November 14, 1904 [The Suburbanite]

[To watch the film, go HERE.]


The Suburbanite features a collection of mentally deranged and idiotic individuals whose chief occupations seem to be crockery-smashing and hand-wringing.

But I accidentally discovered an intriguing method of viewing when a woman with an extravagant hat caused some small disturbance off to my left. I glanced over, watched her angrily move from her seat—rather than remove her hat—and when my eyes returned to the screen someone was gesticulating wildly, her eyes drawn down in agony—and I could not fathom why. The scene grew mysterious, a single moment divorced from cause—so I tried the experiment again, averting my eyes for ten seconds or so--and returned to see someone—the cook?—in the kitchen randomly throwing cups and plates.

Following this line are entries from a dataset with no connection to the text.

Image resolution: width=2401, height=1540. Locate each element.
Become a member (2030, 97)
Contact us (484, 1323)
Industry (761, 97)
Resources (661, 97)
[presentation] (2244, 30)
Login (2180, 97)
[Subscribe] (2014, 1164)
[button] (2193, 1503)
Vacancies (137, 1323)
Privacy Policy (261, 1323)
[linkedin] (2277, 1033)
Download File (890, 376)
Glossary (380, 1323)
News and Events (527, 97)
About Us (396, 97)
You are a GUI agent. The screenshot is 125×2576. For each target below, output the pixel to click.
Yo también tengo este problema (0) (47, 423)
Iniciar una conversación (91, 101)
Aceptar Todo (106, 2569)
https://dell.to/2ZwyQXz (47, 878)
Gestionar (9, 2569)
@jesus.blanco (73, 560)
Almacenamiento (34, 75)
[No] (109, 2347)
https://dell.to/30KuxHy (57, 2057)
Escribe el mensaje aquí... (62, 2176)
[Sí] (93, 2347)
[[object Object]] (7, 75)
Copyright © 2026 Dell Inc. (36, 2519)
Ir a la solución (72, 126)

By the end, I'd invented four vignettes of chaos—the slapstick satire of suburban living left behind, the formal relationships among the characters (let alone the plot relationships between incidents) obliterated. True, on its own the thing was episodic; but in creating these "blank spaces" on a cinematic map, if I may steal from Mr. Conrad,* I find myself not only the spectator but the maker of the film—and, if I may say so myself, not bad at it, at least in the blank spaces.


*Editor's Note: The diarist is referring to Joseph Conrad's Heart of Darkness, published in book form in 1902.